New observations from Chandra show the system—known as X9— consistently changes in X-ray brightness every 28 minutes, which is likely the length of time it takes the companion star to make one complete orbit around the black hole.
Along with evidence of large amounts of oxygen in the system, this makes a strong case that X9 contains a white dwarf star orbiting a black hole at just 2.5 times the separation between the Earth and the Moon.
“This white dwarf is so close to the black hole that material is being pulled away from the star and dumped onto a disk of matter around the black hole before falling in,” said first author Dr Arash Bahramian, from the University of Alberta in Canada and Michigan State University in the United States.
“Luckily for this star, we don’t think it will follow this path into oblivion—it should stay in orbit.”
Although the white dwarf does not appear to be in danger of falling in or being torn apart by the black hole, its fate is uncertain.
Associate Professor James Miller-Jones, from Curtin University and ICRAR, said, “We think the star may have been losing gas to the black hole for tens of millions of years and by now has now lost the majority of its mass.”
“Over time, we think that the star’s orbit will get wider and wider as even more mass is lost, eventually turning into an exotic object similar to the famous diamond planet discovered a few years ago,” he said.
How did the black hole get such a close companion? One possibility is that the black hole smashed into a red giant star and as gas from the outer regions of the star were ejected a binary was formed containing a black hole and a white dwarf.

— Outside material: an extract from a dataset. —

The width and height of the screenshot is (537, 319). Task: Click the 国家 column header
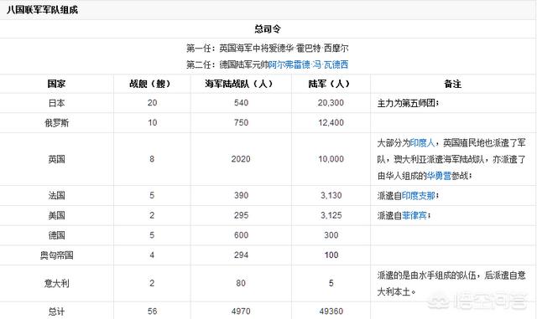tap(56, 84)
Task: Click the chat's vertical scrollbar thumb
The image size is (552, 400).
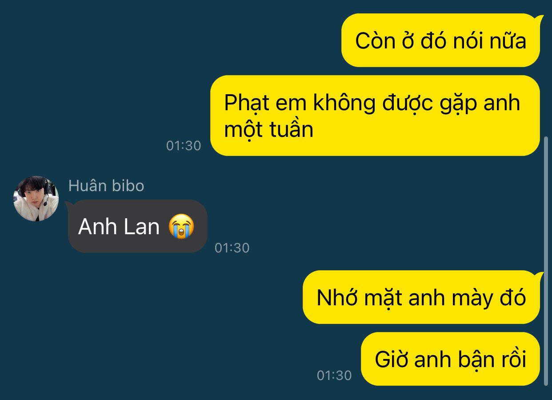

The orbit of the binary would then have shrunk as gravitational waves were emitted, until the black hole started pulling material from the white dwarf.
The gravitational waves being produced by the binary system have a frequency too low to be detected by the ground-based facilities that confirmed the existence of gravity waves last year but it is possible that space-based gravity wave observatories in the future could be sensitive enough to detect them.
Co-author Vlad Tudor, also from the Curtin University node of ICRAR, said an alternative theory would involve a neutron star that’s being spun up as material is pulled away by the black hole.
“Much like a spinning top as you pull the string from around its middle to make it go—but this theory doesn’t explain everything we’re seeing here, so our best current explanation is that we’re dealing with a white dwarf in extremely close proximity to a black hole,” he said.
‘The ultracompact nature of the black hole candidate X-ray binary 47 Tuc X9’, in the Monthly Notices of the Royal Astronomical Society published by Oxford University Press on 14 March 2017.
The International Centre for Radio Astronomy Research (ICRAR) is a joint venture between Curtin University and The University of Western Australia with support and funding from the State Government of Western Australia.
Chandra X-Ray Observatory
The Chandra X-ray Observatory is a space-based observatory launched by NASA in July 1999. Chandra is sensitive to X-ray sources 100 times fainter than any previous X-ray telescope, enabled by the high angular resolution of its mirrors. Since the Earth’s atmosphere absorbs the vast majority of X-rays, they are not detectable from Earth-based telescopes—therefore space-based telescopes are required to make these observations.
Nuclear Spectroscopic Telescope Array (NuSTAR)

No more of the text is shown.